I thought it would be best to answer those questions by giving a walkthrough of the way we collect, clean, and surface fundamental and partner datasets.
At some regular interval, each of our partner vendors upload files with their data to an FTP. On another regular interval (hourly for most datasets), we download the file(s) from the FTP. At this point, we do some processing on the data to fit it to a particular format, and write it to a database in what we call a 'base table'.
When the data is written, it includes an
asof_date provided by the vendor as well as a
timestamp set by Quantopian. The
timestamp is set to the time at which the data is written to our database. In Pipeline, the
timestamp is when the data is made available, while the
asof_date tells us the date to which the data corresponds. We refer to this as 'point-in-time', which is the same as how we perform split and dividend adjustments on pricing data.
For example, if an earnings announcement is reported on 03/15/2016 and we learn about it 04/01/2016, the
asof_date would be 03/15/2016, and the
timestamp would be 04/01/2016. This means that the event that was reported on March 15th was learned about on April 1st.
The exception to this rule is that for each new dataset, we start out by doing a historical load. In this case, we set the
timestamp to the
asof_date + some degree of lag that we deem reasonable. Frequently, we have already have loaders reading from the FTP before we do the official historical load, so we can derive the lag from empirical data.
In the event that we download a file with new data for a particular record** that already exists in the base table, we write the new data to a separate table that we call a 'deltas' table. For example, let's say one of our sentiment data providers uploaded a file that looks like this:
symbol, asof_date, sentiment_score AAPL, 01/05/2015, 0.5
And then the next day they gave us a file that looks like this:
symbol, asof_date, sentiment_score AAPL, 01/05/2015, 0.6 AAPL, 01/06/2015, -0.2
The base table in the database would look like this:
symbol, asof_date, sentiment_score AAPL, 01/05/2015, 0.5 AAPL, 01/06/2015, -0.2
and the deltas table would look like this:
symbol, asof_date, sentiment_score AAPL, 01/05/2015, 0.6
** A record is usually distinguished by a (security, asof_date) pair.
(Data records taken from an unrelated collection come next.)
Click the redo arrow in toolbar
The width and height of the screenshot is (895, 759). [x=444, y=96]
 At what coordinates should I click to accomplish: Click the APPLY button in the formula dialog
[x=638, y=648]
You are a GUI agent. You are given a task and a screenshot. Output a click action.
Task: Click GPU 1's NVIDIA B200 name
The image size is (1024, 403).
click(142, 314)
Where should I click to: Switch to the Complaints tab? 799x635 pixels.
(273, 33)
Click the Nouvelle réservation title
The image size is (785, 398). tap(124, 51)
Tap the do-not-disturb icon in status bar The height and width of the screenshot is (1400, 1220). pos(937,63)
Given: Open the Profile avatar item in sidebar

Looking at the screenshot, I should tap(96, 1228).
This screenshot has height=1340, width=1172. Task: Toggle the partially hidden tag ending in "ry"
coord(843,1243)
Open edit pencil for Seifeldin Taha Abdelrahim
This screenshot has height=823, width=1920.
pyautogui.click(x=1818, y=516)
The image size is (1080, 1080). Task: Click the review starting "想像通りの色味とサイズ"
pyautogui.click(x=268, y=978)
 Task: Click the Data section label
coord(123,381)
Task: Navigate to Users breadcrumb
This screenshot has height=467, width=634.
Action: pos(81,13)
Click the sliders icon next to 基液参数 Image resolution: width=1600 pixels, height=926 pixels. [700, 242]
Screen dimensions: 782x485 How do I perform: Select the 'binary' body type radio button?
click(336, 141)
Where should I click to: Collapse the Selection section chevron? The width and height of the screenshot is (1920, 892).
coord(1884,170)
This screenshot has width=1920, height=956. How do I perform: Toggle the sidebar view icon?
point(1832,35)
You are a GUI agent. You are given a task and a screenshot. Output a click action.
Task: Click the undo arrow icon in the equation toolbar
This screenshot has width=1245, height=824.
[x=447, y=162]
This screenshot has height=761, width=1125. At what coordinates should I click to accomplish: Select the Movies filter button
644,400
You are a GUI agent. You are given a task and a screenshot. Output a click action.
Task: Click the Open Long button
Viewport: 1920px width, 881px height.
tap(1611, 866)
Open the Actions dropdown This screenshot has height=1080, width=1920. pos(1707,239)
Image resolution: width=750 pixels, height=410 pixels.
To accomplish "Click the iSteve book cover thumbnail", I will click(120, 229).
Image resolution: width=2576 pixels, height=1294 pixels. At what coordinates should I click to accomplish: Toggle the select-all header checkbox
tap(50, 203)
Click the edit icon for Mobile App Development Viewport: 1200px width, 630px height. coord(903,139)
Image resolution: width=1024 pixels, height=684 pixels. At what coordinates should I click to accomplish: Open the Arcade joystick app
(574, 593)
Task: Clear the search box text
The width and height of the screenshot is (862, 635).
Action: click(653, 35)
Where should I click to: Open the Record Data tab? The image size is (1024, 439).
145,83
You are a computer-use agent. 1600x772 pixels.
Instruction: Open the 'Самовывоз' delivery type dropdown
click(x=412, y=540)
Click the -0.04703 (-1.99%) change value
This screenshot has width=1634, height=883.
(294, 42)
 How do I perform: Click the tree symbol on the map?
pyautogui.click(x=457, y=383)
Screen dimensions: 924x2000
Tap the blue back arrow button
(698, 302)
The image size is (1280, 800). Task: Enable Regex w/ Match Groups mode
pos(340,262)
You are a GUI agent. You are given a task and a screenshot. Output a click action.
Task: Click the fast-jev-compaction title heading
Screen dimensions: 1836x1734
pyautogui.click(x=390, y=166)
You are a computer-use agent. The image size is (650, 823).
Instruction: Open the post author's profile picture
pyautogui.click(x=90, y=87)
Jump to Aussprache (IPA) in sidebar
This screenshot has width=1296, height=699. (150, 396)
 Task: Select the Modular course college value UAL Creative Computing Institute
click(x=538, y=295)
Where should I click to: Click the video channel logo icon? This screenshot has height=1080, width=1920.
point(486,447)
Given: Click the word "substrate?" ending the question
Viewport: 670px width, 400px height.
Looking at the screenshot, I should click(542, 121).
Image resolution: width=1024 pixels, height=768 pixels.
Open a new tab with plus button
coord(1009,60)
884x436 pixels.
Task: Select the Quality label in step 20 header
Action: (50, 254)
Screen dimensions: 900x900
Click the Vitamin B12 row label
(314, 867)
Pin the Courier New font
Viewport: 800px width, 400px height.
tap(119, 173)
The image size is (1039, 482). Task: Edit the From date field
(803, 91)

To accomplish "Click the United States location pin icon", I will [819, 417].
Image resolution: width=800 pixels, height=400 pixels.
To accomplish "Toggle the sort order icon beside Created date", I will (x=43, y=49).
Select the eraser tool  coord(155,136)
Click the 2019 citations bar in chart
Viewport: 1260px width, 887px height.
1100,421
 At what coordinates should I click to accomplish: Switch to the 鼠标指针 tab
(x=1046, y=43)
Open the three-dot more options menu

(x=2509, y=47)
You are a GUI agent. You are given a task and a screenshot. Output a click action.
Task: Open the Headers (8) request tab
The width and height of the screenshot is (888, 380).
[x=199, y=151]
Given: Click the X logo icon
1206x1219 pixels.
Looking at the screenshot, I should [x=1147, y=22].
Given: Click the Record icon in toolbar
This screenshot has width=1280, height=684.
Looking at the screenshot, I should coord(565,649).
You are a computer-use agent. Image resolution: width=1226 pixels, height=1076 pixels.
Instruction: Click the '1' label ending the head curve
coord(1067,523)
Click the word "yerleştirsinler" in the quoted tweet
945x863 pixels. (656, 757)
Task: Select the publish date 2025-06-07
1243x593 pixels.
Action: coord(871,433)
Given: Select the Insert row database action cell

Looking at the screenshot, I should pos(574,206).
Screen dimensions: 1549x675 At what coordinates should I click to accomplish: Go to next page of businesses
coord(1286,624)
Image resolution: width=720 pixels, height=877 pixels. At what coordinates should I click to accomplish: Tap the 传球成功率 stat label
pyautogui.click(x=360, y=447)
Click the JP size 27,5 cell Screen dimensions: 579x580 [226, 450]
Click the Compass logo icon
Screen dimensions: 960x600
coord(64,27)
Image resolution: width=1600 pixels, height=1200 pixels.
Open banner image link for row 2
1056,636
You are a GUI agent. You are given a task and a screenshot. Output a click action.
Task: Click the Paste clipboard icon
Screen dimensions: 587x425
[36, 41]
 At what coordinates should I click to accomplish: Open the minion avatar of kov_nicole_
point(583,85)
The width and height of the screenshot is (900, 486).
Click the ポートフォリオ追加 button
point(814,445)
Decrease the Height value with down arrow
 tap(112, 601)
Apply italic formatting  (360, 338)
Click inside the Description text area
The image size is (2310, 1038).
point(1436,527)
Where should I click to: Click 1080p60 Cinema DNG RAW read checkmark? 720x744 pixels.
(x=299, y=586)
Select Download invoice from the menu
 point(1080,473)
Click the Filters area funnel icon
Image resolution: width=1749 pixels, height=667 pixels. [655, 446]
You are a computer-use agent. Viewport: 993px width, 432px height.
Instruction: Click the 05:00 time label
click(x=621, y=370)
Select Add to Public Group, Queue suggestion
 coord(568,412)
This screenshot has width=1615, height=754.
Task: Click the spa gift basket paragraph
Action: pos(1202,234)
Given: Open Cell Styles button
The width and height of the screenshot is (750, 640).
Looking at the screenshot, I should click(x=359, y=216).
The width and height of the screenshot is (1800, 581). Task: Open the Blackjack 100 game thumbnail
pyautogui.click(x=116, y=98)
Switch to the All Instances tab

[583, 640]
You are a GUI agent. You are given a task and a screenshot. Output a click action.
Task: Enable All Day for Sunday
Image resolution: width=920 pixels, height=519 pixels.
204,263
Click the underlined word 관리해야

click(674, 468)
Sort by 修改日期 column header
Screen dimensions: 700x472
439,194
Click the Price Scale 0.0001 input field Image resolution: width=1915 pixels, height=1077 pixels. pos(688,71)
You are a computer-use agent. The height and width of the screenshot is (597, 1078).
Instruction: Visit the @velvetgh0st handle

What does this mean for your research and algorithms?
The base table and deltas tables are directly available in research.
In research, you can access the base table for a partner dataset in interactive mode with:
from quantopian.interactive.data.vendor import dataset
and you can access the deltas table with:
from quantopian.interactive.data.vendor import dataset_deltas
In Pipeline, you are always getting the base table with the deltas table applied to it. A pipeline/simulation always uses the most recent data for each record. However, it never uses data with a
timestamp more recent than the current simulation time.*** This is true for both research and backtesting.
Deltas are there for restatements and corrections of errors, especially in the case of historical lookback windows while still enforcing a lack of look-ahead bias. For signals derived from machine learning techniques, we decided not to apply the deltas to protect against retraining of the models.
Now, with all that said, we do not actually apply deltas to the Alpha Vertex dataset (sorry for making you read all that!). Why? We only want data that we can guarantee to be out-of-sample on the platform. That means that we only ever surface data that was collected live.
*** When using a pipeline in research, each day's computations are performed as if the simulation time is the current date in the pipeline.